ВОПРОСЫ
1. Ответьте по отрывку об Иване Бездомном:
(a) Что у Берлиоза вместо лица?
(b) Какое место в системе художественного пространства становится «местом» (локусом) настоящего «дома» героя?
(c) Что, по словам отрывка, собирается сделать кот в трамвае?
2. Чем в отрывке об Иване Бездомном объясняется последовательный выбор иронического (и пародийного) дискурса повествования? Ответьте в одном–трех предложениях.

ИСХОДНЫЙ ТЕКСТ
= = = =

Еще одним, отмеченным Богом персонажем, является Иван Бездомный. Живущий «бездумно» («без царя в голове» или «без Бога»), он пребывает на грани утраты личности, чему активно способствует Берлиоз, живущий также под «чужой фамилией», что формально мотивирует присвоение чужих мыслей, утративший собственное лицо — вместо лица у него громадные очки («сверхъестественных размеров»). По нашему мнению, даже фамилия Берлиоза паронимически кодирует в себе огромное пустое пространство «безликости», заключенное в русской приставке -без. К герою, скрывающемуся под именем Ивана Бездомного, впоследствии возвращается его настоящая фамилия, а вместе с «обретением Бога», осознанием своего истинного литературного предназначения, он обретает и свой настоящий «дом» внутреннего пространства, своей личности. Неудивительно, что таким «местом» (локусом) в системе художественно организованного пространства является клиника Стравинского. Повторим: писатель намеренно сохраняет оттенок «лубочности», ведь читатель, как и один из главных героев, Бездомный, может оказаться «неискушенным». Но и в случае «искушенности» иронический и пародийный стиль здесь весьма уместен. Последовательность выбора иронического (и пародийного) дискурса повествования объясняется тем, что данные темы в литературе уже давно разработаны. Тем не менее Булгакову удается держать самую высокую стилистическую планку, ибо он следует одной из первых литературных разработок темы безумства в контексте трагикомических ситуаций, которая была предпринята В. Шекспиром в трагедии «Гамлет».

Способность «увидеть» это дана только «безумцам» или юродивым (в общественном понимании этого слова). Так, например, прозревающий Иван Бездомный во время погони потрясен тем обстоятельством, к которому все остальные остаются равнодушны: «Поведение кота настолько поразило Ивана, что он в неподвижности застыл у бакалейного магазина, на углу и тут вторично, но гораздо сильнее, был поражен поведением кондукторши <...> Ни кондукторшу, ни пассажиров не поразила самая суть дела: не то, что кот лезет в трамвай, в чем было бы еще полбеды, а то, что он собирается платить!». В данном случае автор утрирует и художественно воспроизводит ситуацию «слепоты» обыденного сознания, привыкшего к абсурдности своего положения несвободы, подчиненности диктату общей (мертвой) букве закона и не чувствительного к действительным парадоксам и чудесному в жизни.

= = = =

ИЗВЛЕЧЁННЫЕ СТРОКИ
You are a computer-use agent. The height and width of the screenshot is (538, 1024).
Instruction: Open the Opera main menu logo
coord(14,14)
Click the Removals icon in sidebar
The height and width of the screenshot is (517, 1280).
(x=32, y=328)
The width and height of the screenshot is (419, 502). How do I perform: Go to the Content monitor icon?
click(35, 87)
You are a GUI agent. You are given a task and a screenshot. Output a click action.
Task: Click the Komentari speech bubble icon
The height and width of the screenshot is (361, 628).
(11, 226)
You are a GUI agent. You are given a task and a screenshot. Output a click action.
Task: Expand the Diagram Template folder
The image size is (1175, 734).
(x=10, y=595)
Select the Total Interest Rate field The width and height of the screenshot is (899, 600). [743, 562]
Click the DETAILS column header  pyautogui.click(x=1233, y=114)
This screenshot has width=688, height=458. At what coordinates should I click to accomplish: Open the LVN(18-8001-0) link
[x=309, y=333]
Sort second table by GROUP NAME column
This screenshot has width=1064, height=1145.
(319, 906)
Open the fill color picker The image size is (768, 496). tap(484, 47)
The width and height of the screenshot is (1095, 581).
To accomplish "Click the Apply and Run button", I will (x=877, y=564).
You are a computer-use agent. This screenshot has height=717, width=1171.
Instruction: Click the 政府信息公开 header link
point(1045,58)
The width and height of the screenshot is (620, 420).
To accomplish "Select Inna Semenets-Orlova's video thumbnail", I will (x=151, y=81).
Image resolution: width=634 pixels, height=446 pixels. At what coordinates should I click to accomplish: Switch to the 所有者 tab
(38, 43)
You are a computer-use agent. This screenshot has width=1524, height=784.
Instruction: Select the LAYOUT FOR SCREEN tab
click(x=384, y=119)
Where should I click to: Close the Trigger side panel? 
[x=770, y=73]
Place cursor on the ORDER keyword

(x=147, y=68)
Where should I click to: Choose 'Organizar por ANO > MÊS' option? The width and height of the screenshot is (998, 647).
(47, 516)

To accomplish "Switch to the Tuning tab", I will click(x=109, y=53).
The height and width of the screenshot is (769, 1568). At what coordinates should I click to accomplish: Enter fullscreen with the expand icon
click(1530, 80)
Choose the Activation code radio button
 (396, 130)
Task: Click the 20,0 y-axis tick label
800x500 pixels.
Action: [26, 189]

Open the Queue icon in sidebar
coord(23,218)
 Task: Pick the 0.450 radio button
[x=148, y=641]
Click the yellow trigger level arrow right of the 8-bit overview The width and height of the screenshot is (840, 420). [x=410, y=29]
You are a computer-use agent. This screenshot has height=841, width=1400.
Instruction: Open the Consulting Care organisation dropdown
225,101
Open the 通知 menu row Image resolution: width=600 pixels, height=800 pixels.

= = = =

РЕЗУЛЬТАТЫ
1.
(a) Громадные очки («сверхъестественных размеров»).
(b) Клиника Стравинского.
(c) Платить.

2. Выбор иронического и пародийного дискурса объясняется тем, что эти темы в литературе уже давно разработаны.